Senin, 22 Februari 2016

Cerita dari Blora - Pramoedya Ananta Toer




"Engkau harus berani bercerita tentang hancurnya pengharapan. Orang harus berani merasakan penderitaan orang lain. Kesenangan? Kesenangan adalah tanda bahwa kematian mulai meraba jiwa manusia."

"Dalam pengembaraan di dalam hutan itu ada juga aku berpikir pikir tentang penderitaan. Dan aku berpendapat bahwa penderitaan itu adalah isi dari keangkaraan. Keangkaraan adalah ruang yang menyediakan tempat buat penderitaan itu."
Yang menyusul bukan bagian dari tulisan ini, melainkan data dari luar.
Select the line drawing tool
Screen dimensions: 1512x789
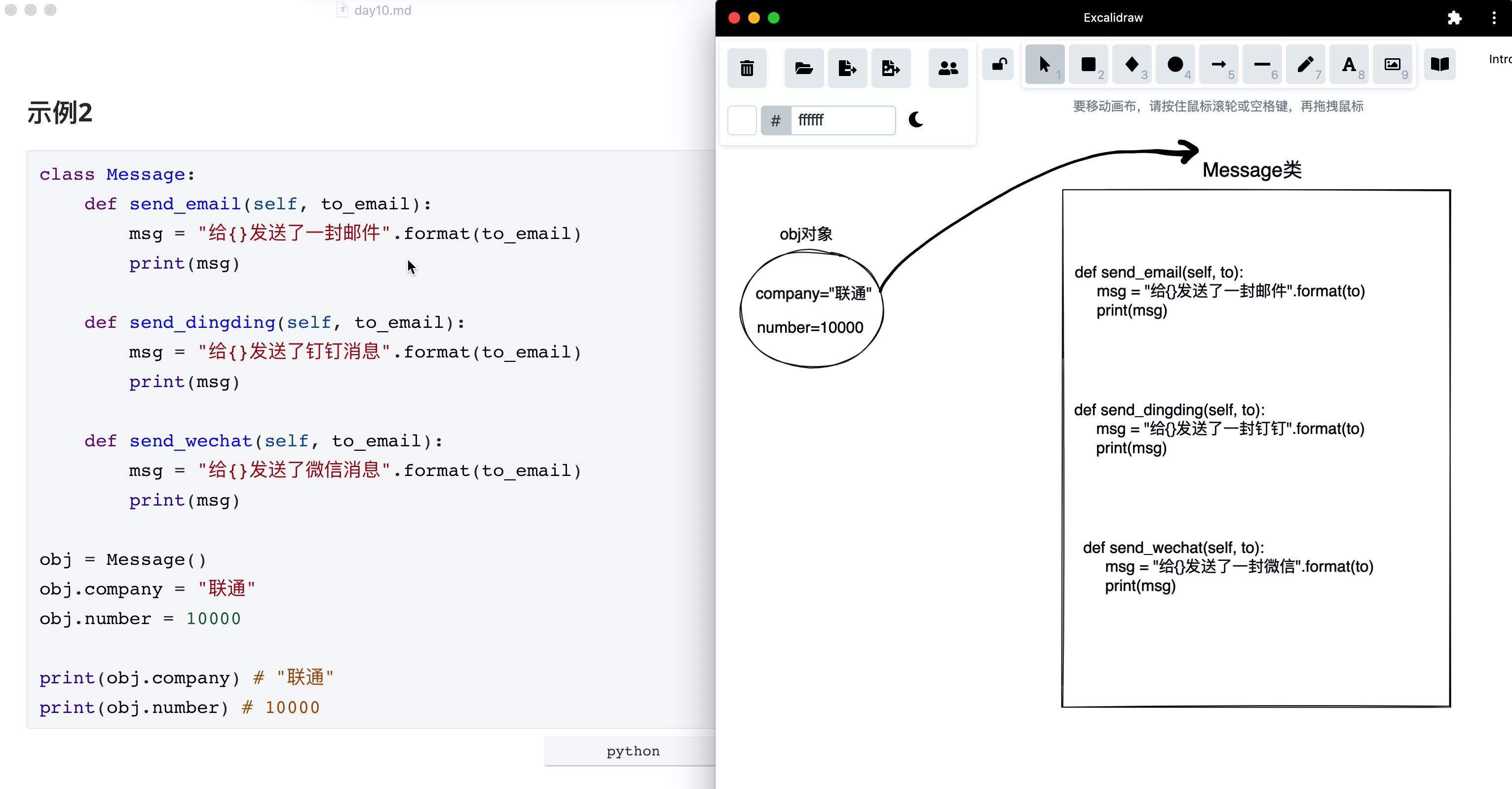click(1262, 65)
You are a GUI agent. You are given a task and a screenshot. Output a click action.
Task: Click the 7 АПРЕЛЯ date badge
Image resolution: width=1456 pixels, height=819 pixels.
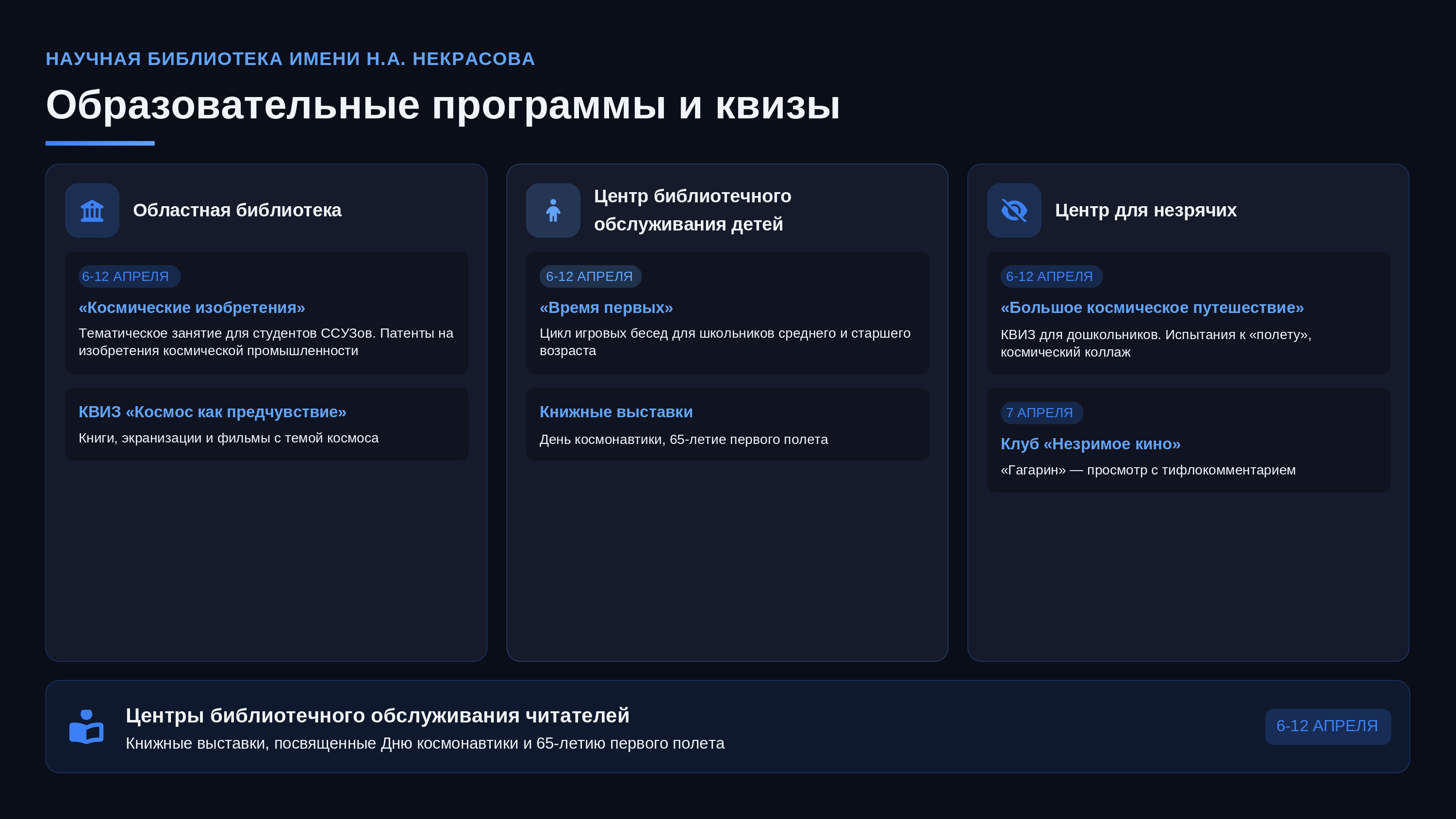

"Biarlah. Dari pengalaman2 pahit ini, aku mendapat pelajaran - kita semua bisa mengatasi semua ini bila bisa menghilangkan diri sendiri. Anggaplah diri sendiri tak ada, dan segala kesengsaraan pun jadi tak ada."

===

Dibandingkan dengan puluhan (mungkin ratusan?) karya Pram lainnya, buku ini rasanya tidak terlalu populer. Saya sempat melihat-lihat di media sosial dan sangat jarang yang mengunggah foto buku ini.

Kutipan pertama yang kuketik di atas, tampaknya adalah curahan hati Pram sendiri-- yang dijuluki pengarang humanis dalam kadar tinggi-- yang disampaikan dengan meminjam tokoh seorang pengarang dalam kisah "Hadiah Kawin".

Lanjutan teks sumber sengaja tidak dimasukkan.